Some of you may recall this little gem! http://www.geek.com/apps/chinese-applia ... s-1575315/

So it might not be as easy as just picking "dumb" appliances either unless you're prepared to crack out the toolkit and have a nosey! (But handily Warranty conditions prevent you from disassembling your newly-purchased gear, as that action will void the warranty - if detected. :twisted: Some people who are not adventurous or confident enough to make merry with a screwdriver could be rather cornered by red tape...)

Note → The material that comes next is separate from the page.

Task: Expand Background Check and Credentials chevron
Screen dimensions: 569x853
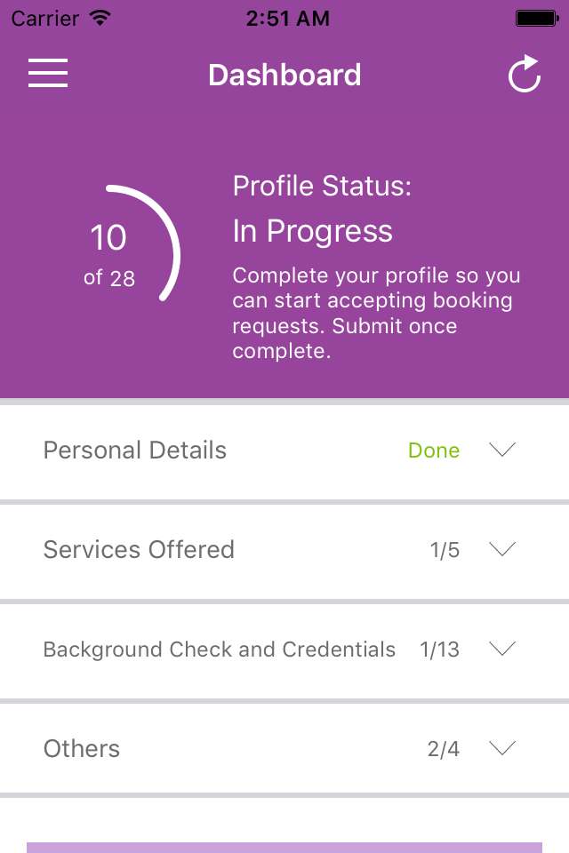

So for operational security, back to fire and metal pots? Faraday cages for everyone? Or do we simply get busy and make our own appliances to use which would guarantee they havn't had anything snuck into them at time of manufacture? :mrgreen:

So many options and questions for the curious and paranoid! :mrgreen:
enerider
 
Posts: 144
Joined: Tue May 13, 2014 11:01 am

Re: When smart is dumb (10 June, 2014)

Postby GlennB » Mon Jun 16, 2014 4:44 pm

I like my smart phone because it contains features on one device that would otheriwse require multiple devices - phone, camera, diary/calendar, entertainment. So yes, I appreciate the smartnesss of my phone, but only because of its open felxibility in allowing third-party developers to use their imagination to create useful efficient apps while providing the eco-system for those apps to communicate with each other and the internet/cloud.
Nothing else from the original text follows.